I’ve got an issue that is driving me a little crazy. I’m seeing some really odd behavior crop up that I don’t expect. Race conditions that seemingly change the entire logic flow and give me opposite responses from the test run just prior.
The project I’m working on has a rather large code base (all of it mine and most of it crappy I’m sure) so I’ll bring up the relevant sections from an example test-gone-wrong.
The example error I’m going to use to illustrate this is as follows:
1) test Scripts: Running Script RunErrorInterval (Exmud.Engine.Test.ScriptTest)
test/engine/script_test.exs:102
Assertion with == failed
code: assert Script.stop(object_id, RunErrorInterval.name()) == :ok
left: {:error, :script_not_running}
right: :ok
stacktrace:
test/engine/script_test.exs:107: (test)
So I’m getting an error when attempting to stop what should be a running Script. The test that failed this particular run is as follows:
@tag script: true
@tag engine: true
test "Running Script RunErrorInterval", %{object_id: object_id} = _context do
assert Script.start(object_id, RunErrorInterval.name()) == :ok
assert Script.running?(object_id, RunErrorInterval.name()) == true
assert Script.run(object_id, RunErrorInterval.name()) == :ok
Process.sleep(10) # Give Process enough time to actually run
assert Script.stop(object_id, RunErrorInterval.name()) == :ok
end
In this case a Script is a callback module which has its own GenServer worker process wrapping it which handles all of the behind-the-scenes coordination.
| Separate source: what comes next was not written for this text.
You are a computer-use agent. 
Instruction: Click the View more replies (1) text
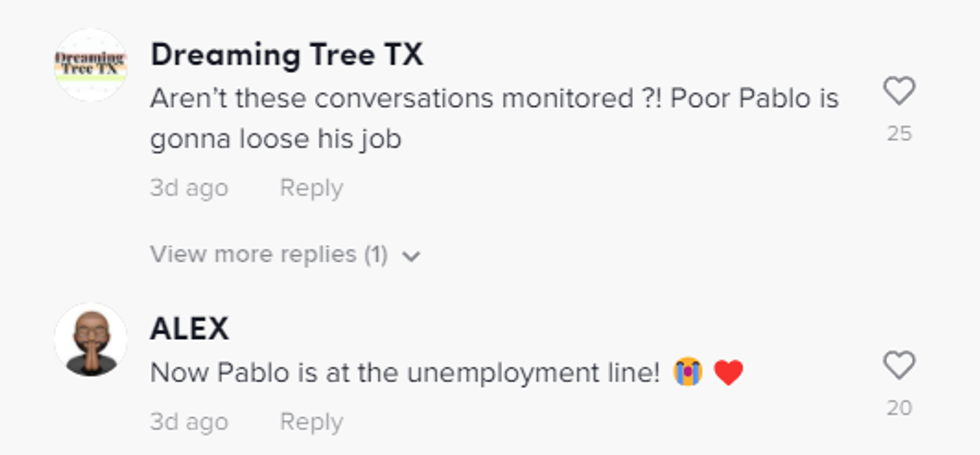click(x=268, y=255)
So starting the script is making a call to a Supervisor to start a new child process. The running?
check pings the Registry module to check if the worker process is registered which obviously passes. Then the call to ‘run’ is made.
def run(object_id, name) do
send_message(:call, object_id, name, :run)
end
defp send_message(method, object_id, name, message) do
try do
apply(GenServer, method, [via(@script_registry, {object_id, name}), message])
catch
:exit, {:noproc, _} -> {:error, :script_not_running}
:exit, {:normal, _} -> :ok
:exit, {:shutdown, _} -> :ok
end
end
On the GenServer worker side the received call to run triggers the following code:
def handle_call(:run, from, state) do
if state.timer_ref != nil do
Process.cancel_timer(state.timer_ref)
end
ref = Process.send_after(self(), :run, 0)
{:reply, :ok, %{state | timer_ref: ref}}
end
def handle_info(:run, state) do
state = %{state | timer_ref: nil}
wrap_callback_in_transaction(fn ->
run(state)
end)
end
defp run(state) do
run_result = apply(state.callback_module,
:run,
[state.object_id, state.deserialized_state])
case run_result do
{:ok, new_state} ->
Logger.info("Script `#{state.script_name}` on Object `#{state.object_id}` successfully ran.")
persist_if_changed(state.object_id, state.script_name, state.deserialized_state, new_state)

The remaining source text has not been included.